#### Task to carry out
Rewrite the lines starting with the line that contains "Given: Click the Russian" and going on through the last line, replacing "annotation" with "caption" and leaving everything else unchanged.

#### Supplied data

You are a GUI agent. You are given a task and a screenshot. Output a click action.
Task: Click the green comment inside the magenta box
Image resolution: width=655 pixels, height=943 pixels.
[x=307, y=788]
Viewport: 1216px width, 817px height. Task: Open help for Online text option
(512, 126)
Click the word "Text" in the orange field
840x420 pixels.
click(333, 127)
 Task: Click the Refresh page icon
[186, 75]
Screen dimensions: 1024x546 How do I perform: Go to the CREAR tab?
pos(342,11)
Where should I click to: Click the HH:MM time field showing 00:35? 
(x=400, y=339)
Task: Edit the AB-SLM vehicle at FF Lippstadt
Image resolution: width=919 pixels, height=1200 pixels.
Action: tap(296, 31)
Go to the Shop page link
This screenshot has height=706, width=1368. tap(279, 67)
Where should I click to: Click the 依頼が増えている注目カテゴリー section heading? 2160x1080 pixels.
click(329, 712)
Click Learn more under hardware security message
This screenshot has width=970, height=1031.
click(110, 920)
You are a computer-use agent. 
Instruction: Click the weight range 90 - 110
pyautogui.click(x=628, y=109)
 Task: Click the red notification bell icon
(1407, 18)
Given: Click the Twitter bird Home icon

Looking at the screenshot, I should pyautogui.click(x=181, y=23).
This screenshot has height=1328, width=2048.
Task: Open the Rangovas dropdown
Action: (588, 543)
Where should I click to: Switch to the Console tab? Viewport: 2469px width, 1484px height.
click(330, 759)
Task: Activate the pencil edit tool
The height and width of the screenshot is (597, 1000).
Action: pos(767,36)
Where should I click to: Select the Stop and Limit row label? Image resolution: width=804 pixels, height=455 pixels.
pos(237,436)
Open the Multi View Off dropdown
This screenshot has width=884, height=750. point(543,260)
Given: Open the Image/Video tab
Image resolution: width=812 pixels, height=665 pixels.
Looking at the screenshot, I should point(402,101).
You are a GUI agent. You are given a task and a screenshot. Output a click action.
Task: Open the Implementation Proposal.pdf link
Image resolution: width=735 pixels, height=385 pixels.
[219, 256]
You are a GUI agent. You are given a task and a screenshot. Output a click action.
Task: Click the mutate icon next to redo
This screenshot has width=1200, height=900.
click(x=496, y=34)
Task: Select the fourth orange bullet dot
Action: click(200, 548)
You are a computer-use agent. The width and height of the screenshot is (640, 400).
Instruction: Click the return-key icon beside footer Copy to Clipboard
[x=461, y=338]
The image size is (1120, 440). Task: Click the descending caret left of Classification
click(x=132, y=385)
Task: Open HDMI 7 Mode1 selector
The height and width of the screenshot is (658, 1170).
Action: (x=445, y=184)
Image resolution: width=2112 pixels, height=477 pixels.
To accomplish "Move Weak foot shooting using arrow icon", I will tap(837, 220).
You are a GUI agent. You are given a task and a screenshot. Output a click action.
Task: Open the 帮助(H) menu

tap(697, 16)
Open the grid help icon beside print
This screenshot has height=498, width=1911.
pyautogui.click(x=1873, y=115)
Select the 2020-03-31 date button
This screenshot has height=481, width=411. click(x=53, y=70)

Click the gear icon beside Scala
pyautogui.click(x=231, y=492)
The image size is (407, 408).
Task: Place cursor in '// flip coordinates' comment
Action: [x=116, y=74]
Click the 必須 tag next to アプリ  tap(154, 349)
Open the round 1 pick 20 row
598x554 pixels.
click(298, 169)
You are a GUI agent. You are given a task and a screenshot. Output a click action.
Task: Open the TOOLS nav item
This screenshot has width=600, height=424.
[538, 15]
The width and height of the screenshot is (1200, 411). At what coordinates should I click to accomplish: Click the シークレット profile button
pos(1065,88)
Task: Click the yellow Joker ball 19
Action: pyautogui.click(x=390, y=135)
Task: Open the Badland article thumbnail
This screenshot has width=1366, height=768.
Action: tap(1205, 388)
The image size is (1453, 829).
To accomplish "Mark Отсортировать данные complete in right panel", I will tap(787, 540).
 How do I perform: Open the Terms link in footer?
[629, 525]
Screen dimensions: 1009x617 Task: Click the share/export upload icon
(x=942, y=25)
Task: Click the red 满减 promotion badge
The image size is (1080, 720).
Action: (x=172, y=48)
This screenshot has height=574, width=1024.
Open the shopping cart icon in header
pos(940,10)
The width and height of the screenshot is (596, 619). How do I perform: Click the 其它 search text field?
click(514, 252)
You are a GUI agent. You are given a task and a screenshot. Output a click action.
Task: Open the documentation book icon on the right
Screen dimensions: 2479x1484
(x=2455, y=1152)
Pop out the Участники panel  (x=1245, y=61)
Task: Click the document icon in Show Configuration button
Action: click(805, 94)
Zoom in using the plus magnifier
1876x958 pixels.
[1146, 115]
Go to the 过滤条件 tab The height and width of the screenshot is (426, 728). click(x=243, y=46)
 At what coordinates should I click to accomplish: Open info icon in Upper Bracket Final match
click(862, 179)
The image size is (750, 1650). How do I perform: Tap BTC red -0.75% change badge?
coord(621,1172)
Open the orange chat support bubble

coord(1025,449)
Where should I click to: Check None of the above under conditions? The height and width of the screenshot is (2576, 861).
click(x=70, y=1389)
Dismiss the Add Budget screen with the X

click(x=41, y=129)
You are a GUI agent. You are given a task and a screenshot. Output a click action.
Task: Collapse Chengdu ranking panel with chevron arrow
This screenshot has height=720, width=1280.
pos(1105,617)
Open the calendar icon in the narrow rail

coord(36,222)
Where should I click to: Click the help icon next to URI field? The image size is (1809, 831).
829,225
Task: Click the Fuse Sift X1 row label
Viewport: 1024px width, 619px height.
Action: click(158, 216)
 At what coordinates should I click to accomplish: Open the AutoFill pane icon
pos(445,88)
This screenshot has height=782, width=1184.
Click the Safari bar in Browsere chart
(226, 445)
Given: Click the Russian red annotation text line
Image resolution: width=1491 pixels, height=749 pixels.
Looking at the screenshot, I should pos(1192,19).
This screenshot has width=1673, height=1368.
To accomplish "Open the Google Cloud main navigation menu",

#### Task answer
Given: Click the Russian red caption text line
Image resolution: width=1491 pixels, height=749 pixels.
Looking at the screenshot, I should pos(1192,19).
This screenshot has width=1673, height=1368.
To accomplish "Open the Google Cloud main navigation menu",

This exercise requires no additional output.